Quando se pensa no body horror construído ao longo da carreira de Cronenberg e se exclui Crimes do Futuro desse panteão, incorre-se num equívoco sublime, pois, antes de mais nada, trata-se de uma charada. O body horror está lá, sempre esteve lá, mas na parte de dentro, e não fora. É a tal parte do “física” que se distancia do “meta”. Quem lembrar bem de filmes como Crash ou Senhores do Crime entenderá o que se quer dizer com isso. Nesses casos, o anseio monstruoso é parte da alma dos personagens, ora representados pelo sexo compulsório com automóveis, ora demarcado como mancha nas peles dos gângsters russos. Se quisermos um exemplo mais direto, podemos pensar na personagem de Kristen Stewart em Crimes do Futuro. Nela também repousa um anseio de morte, de mudança, um desejo por ser aberta. A personagem está lá com suas estranhezas físicas, com os tiques na voz, mas é preciso avançar algumas casas para entender que o tal do monstro que a compõem diz muito mais respeito ao desejo do espírito que à carcaça que o abarca. Com Mortensen também é assim, e daí surge a importância do andar noturno, quase de um cavaleiro: é um personagem que aos poucos apreende esse “horror” que habita no espírito para transformá-lo em matéria. É como o casulo da Mosca (1986), só que interior. Se Mortensen vaga num stalk, é porque representa em si o próprio stalk, mistura de carne e alma, medo e coragem, desejo e apreensão. 

É engraçado como todo e qualquer filme tem em si um percurso, intencional ou não, de acerto de contas com o passado. Não estranha que o gângster de outrora (Marcas da Violência e Senhores do Crime) tenha se tornado agora uma espécie de criatura, de lagarto rastejante. Um viajante que caminha em direção à curiosidade. Aprisionado em uma imagem capaz de reter e expandir tudo aquilo que ela signifca.
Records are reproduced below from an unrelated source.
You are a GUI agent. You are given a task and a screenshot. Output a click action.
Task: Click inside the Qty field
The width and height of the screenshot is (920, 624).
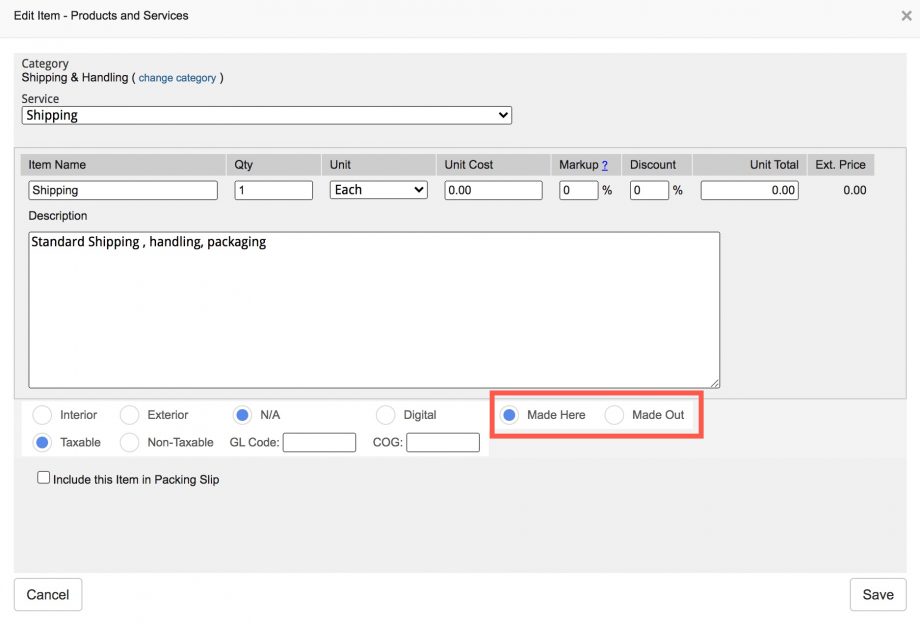(273, 190)
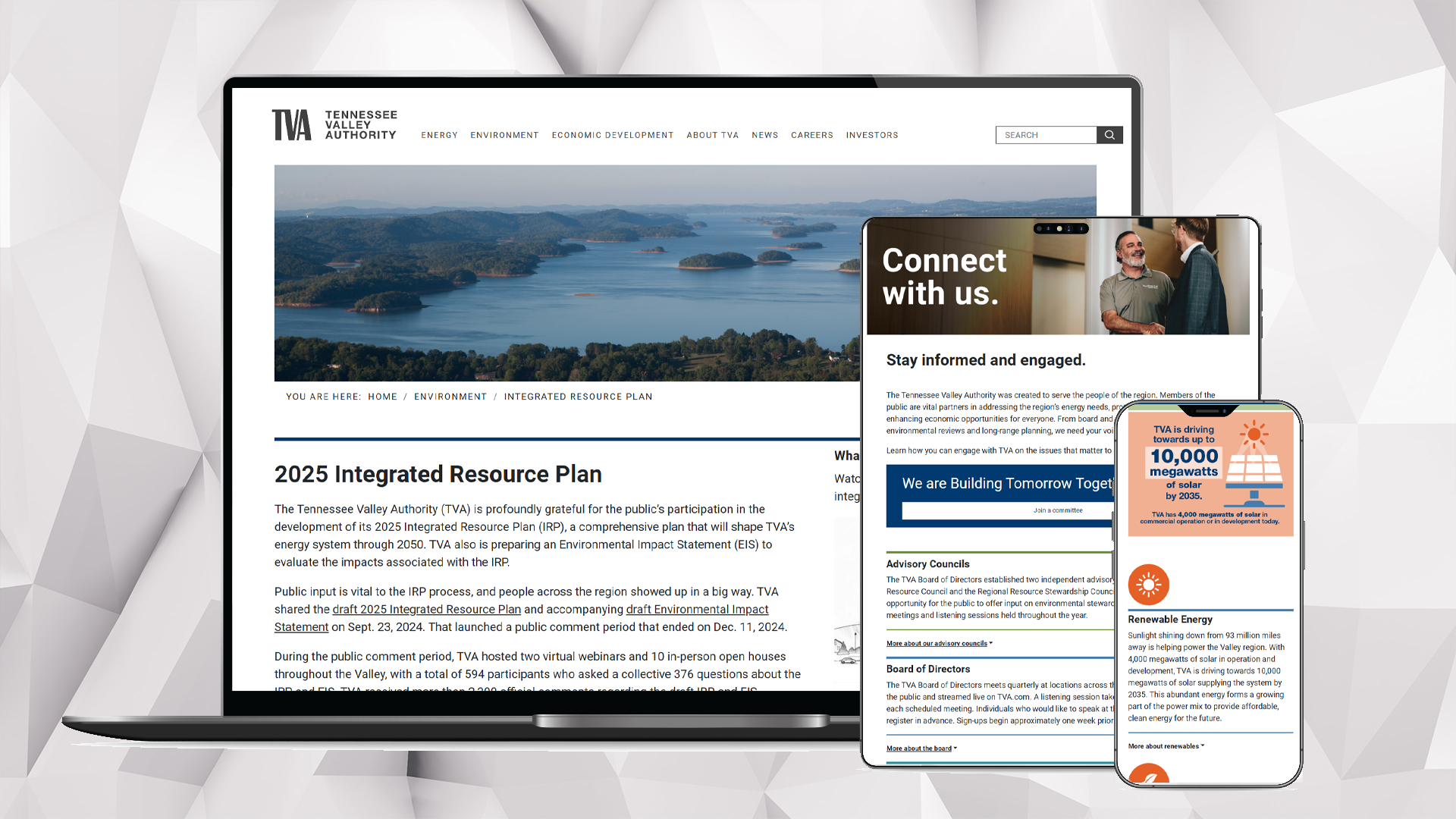Toggle the Environment navigation dropdown
Viewport: 1456px width, 819px height.
click(x=504, y=135)
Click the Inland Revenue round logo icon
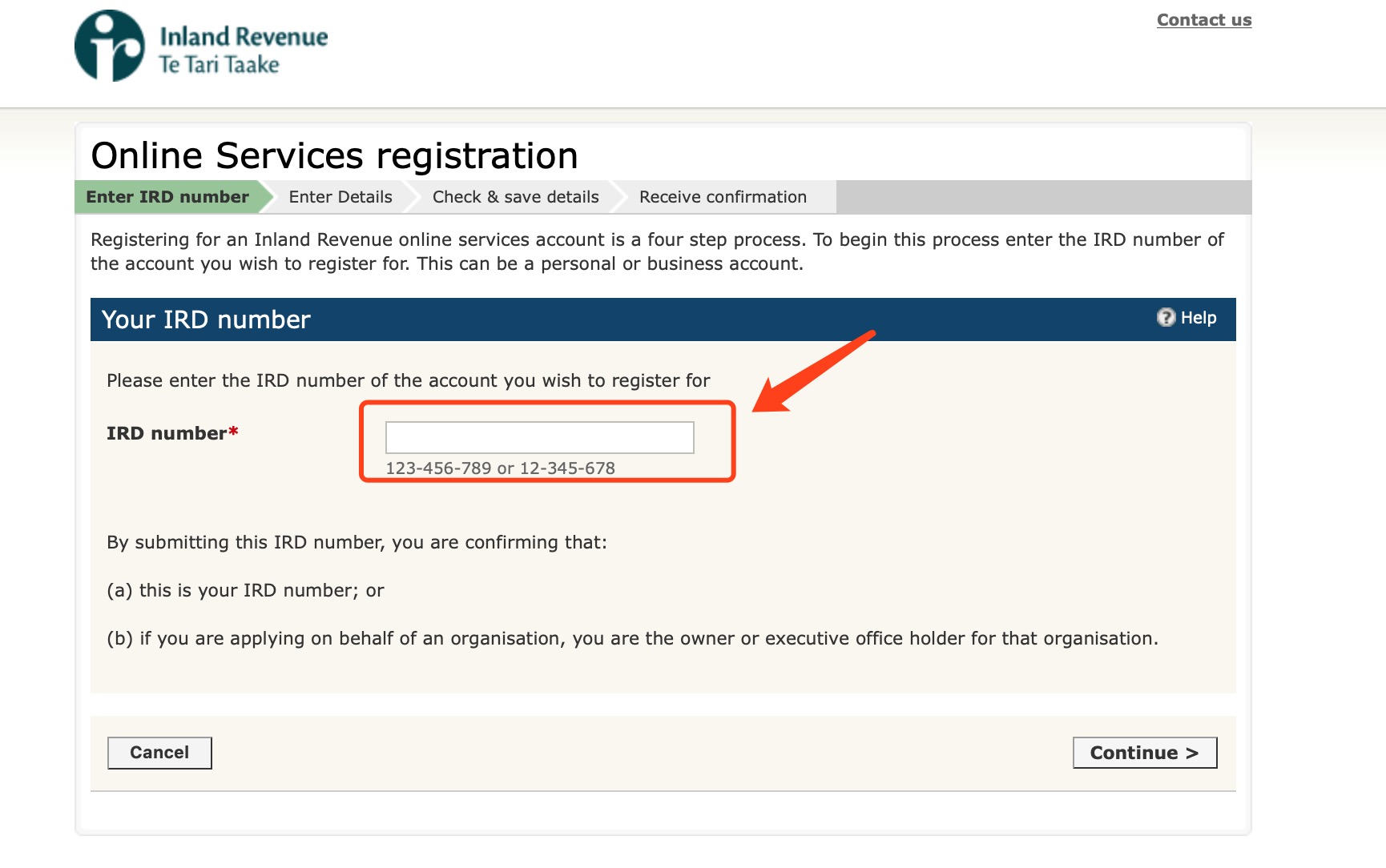The height and width of the screenshot is (868, 1386). [110, 46]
Ver Viggo Mortensen como Saul é ver um corpo na história, cujo tempo dilatou as rugas e características, mas conservou ainda o olhar melancólico, quase senil.

Luiz Carlos Oliveira Jr. uma vez escreveu no catálogo da Mostra Clint Eastwood, do CCBB, sobre um dos mais famosos rostos da história da arte – e a palavra “rostos”, aqui, talvez faça mais sentido que dizer “cineasta” ou “ator”. Na ocasião, tratava-se de um movimento promovido por Eastwood ao filmar-se morto pela primeira vez, dentro de um caixão, empalidecido. O gesto transmitia a possibilidade de ver o rosto da história a desfigurar-se, a tomar o banho de bálsamo da eternidade. A cama LifeWare de Mortensen nada tem de morte física, mas lembra também um caixão. É lá onde o corpo transfigura-se de um estado ao outro, onde as peças da maquinaria velha se desfazem para dar lugar às novas. Não é um caixão precisamente, mas cumpre esse papel de conservar um pedaço de história que se desfaz. Um pedaço de carcaça que, para Cronenberg, diz muito mais respeito ao passado que ao futuro. Pois é lá que o física se separa do meta, e que o espírito drena uma nova realidade para alocar-se de maneira desmedida na nem tão nova concepção corporal. “Hoje estou me sentindo criativo”, diria Mortensen, comprovando a ideia de que é preciso matar o passado para descobrir o tal do futuro.

E talvez seja esse o único crime do personagem, o único crime do filme todo. Precisamente a ideia de buscar uma racionalização, a tal luz da ciência, frente a um mundo regido pela escuridão. Não à toa, a iluminação clara-escura de Cronenberg traz à mente uma ideia de Barroco, um embate claro entre antropocentrismo e teocentrismo, entre alma e corpo. Pouca coisa separa o Homem Vitruviano de Da Vinci do Saul de Mortensen. As mesmas características do sujeito velho, malhado, as mesmas posições para dormir, as mesmas buscas por um regime científico, por uma descoberta da “nova vida”. Ambos são unidos pelo prazer do conhecimento. 

E não há nenhuma surpresa que Cronenberg escolha mostrar tudo isso de um jeito mínimo, dominado, autocentrado. A forma absoluta de um cineasta que chegou na tenra idade cada dia mais habilidoso.